- **PROBLEM TO SOLVE**
Let the line containing "Toggle the show" serve as the first line of the answer and the final line of the entries as its last, with every line between copied exactly.

- **DATASET**
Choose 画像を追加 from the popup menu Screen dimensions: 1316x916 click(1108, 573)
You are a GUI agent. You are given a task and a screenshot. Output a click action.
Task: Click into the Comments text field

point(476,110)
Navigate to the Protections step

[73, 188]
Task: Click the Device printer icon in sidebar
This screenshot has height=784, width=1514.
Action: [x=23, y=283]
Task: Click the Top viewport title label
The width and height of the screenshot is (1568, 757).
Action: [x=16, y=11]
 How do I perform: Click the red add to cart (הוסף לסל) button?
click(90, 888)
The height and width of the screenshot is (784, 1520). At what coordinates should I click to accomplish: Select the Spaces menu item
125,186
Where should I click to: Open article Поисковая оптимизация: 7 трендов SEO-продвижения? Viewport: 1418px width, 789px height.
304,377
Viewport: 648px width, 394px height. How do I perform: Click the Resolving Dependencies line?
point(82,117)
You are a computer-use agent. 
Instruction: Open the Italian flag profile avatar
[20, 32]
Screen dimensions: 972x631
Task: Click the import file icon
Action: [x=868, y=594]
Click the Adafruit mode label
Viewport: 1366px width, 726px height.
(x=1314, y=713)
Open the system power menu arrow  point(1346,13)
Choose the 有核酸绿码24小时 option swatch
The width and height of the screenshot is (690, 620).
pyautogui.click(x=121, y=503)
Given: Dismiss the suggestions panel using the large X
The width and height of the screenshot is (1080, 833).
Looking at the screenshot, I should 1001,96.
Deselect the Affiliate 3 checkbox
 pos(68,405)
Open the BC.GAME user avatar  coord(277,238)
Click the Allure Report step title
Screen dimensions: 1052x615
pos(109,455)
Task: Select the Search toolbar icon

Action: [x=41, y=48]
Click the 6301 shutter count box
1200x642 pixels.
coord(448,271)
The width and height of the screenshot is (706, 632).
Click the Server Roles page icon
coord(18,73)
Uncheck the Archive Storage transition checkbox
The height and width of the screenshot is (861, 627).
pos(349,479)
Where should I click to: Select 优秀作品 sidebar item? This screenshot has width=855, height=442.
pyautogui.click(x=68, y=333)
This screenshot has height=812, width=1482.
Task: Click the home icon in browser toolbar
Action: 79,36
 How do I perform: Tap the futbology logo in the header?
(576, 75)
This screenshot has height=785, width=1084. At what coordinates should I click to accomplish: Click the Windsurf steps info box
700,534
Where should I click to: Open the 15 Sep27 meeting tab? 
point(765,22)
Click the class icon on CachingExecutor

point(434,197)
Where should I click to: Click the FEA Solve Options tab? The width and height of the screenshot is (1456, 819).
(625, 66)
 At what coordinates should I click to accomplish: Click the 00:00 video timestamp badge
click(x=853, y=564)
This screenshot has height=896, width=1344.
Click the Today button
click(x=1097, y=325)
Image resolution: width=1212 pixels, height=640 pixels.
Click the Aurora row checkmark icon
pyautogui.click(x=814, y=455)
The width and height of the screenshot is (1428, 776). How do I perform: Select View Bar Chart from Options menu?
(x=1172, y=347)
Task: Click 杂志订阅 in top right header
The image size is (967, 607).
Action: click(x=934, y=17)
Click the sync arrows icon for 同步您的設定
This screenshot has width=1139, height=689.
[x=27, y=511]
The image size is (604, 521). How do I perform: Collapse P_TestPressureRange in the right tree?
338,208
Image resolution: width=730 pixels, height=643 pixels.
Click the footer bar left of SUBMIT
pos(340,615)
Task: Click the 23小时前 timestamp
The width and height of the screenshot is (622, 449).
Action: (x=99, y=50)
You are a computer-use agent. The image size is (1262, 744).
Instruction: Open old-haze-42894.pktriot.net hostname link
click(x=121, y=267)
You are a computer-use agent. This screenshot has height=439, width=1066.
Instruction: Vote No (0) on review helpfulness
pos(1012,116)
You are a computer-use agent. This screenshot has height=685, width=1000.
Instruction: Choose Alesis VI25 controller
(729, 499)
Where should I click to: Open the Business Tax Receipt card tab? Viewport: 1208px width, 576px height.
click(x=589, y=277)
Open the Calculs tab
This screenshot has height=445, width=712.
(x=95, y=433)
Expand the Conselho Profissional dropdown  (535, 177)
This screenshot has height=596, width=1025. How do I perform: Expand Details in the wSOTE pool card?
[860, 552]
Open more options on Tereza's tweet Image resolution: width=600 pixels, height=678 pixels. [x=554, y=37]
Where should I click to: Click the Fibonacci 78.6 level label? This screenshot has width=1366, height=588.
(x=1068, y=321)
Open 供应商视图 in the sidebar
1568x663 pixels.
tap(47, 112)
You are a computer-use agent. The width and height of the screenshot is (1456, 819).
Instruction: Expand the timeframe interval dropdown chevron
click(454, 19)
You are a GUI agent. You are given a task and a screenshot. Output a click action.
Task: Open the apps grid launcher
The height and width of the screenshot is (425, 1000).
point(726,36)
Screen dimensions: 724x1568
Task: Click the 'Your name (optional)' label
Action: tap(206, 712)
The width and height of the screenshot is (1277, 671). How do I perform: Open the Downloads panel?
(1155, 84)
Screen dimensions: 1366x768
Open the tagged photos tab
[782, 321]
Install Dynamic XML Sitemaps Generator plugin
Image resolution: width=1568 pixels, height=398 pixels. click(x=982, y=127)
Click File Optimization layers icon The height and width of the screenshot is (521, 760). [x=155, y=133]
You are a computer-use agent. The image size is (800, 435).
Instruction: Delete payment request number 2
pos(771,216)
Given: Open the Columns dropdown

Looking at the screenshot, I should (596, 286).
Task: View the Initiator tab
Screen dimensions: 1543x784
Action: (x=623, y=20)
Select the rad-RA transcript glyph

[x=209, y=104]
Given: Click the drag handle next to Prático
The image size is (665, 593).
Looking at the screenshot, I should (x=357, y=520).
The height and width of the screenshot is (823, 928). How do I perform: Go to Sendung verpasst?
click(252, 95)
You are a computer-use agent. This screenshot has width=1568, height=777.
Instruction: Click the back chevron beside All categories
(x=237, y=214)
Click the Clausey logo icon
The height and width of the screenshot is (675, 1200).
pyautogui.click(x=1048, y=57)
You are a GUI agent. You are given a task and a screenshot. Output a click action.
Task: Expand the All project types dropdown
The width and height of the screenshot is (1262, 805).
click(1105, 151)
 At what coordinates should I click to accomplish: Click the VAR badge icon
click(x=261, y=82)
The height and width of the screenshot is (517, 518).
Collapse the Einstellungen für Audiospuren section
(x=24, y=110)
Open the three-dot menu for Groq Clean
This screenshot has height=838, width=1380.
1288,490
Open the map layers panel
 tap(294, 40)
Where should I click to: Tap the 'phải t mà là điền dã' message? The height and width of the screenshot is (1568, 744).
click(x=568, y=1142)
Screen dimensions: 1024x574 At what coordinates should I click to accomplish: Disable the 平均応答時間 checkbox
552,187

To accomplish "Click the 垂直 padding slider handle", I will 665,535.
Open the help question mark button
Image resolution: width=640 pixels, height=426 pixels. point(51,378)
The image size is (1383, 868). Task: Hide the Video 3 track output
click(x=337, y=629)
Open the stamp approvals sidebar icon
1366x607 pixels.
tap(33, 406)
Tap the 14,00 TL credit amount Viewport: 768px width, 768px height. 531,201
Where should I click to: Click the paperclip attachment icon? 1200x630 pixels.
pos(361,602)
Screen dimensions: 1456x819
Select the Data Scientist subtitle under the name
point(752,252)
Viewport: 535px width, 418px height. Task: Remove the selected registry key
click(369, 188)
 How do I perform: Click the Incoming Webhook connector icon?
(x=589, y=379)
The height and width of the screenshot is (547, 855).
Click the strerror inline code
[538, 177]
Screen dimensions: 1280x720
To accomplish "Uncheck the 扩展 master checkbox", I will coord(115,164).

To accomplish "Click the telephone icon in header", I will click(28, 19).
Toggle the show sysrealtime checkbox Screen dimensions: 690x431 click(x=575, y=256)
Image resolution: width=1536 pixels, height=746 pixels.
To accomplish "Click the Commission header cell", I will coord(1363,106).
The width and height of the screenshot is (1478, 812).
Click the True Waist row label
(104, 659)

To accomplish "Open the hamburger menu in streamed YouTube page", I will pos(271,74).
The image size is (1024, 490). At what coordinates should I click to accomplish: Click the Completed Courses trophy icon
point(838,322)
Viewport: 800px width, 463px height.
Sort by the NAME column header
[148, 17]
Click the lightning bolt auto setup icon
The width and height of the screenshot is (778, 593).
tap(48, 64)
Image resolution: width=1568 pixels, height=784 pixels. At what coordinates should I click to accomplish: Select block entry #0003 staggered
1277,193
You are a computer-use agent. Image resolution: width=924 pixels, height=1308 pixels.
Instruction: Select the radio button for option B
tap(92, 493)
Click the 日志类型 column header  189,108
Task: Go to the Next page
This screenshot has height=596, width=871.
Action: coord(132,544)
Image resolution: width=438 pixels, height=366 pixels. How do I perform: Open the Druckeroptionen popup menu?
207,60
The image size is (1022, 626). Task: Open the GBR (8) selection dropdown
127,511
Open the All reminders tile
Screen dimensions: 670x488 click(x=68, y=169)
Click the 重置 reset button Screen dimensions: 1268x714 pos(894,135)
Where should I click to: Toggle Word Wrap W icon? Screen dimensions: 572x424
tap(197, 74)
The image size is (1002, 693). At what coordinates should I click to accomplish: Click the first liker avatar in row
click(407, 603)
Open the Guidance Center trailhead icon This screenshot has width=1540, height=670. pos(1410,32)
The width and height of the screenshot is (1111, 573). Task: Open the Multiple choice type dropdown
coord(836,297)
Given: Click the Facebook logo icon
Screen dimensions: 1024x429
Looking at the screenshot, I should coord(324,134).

- **ANSWER BELOW**
Toggle the show sysrealtime checkbox Screen dimensions: 690x431 click(x=575, y=256)
Image resolution: width=1536 pixels, height=746 pixels.
To accomplish "Click the Commission header cell", I will coord(1363,106).
The width and height of the screenshot is (1478, 812).
Click the True Waist row label
(104, 659)

To accomplish "Open the hamburger menu in streamed YouTube page", I will pos(271,74).
The image size is (1024, 490). At what coordinates should I click to accomplish: Click the Completed Courses trophy icon
point(838,322)
Viewport: 800px width, 463px height.
Sort by the NAME column header
[148, 17]
Click the lightning bolt auto setup icon
The width and height of the screenshot is (778, 593).
tap(48, 64)
Image resolution: width=1568 pixels, height=784 pixels. At what coordinates should I click to accomplish: Select block entry #0003 staggered
1277,193
You are a computer-use agent. Image resolution: width=924 pixels, height=1308 pixels.
Instruction: Select the radio button for option B
tap(92, 493)
Click the 日志类型 column header  189,108
Task: Go to the Next page
This screenshot has height=596, width=871.
Action: coord(132,544)
Image resolution: width=438 pixels, height=366 pixels. How do I perform: Open the Druckeroptionen popup menu?
207,60
The image size is (1022, 626). Task: Open the GBR (8) selection dropdown
127,511
Open the All reminders tile
Screen dimensions: 670x488 click(x=68, y=169)
Click the 重置 reset button Screen dimensions: 1268x714 pos(894,135)
Where should I click to: Toggle Word Wrap W icon? Screen dimensions: 572x424
tap(197, 74)
The image size is (1002, 693). At what coordinates should I click to accomplish: Click the first liker avatar in row
click(407, 603)
Open the Guidance Center trailhead icon This screenshot has width=1540, height=670. pos(1410,32)
The width and height of the screenshot is (1111, 573). Task: Open the Multiple choice type dropdown
coord(836,297)
Given: Click the Facebook logo icon
Screen dimensions: 1024x429
Looking at the screenshot, I should coord(324,134).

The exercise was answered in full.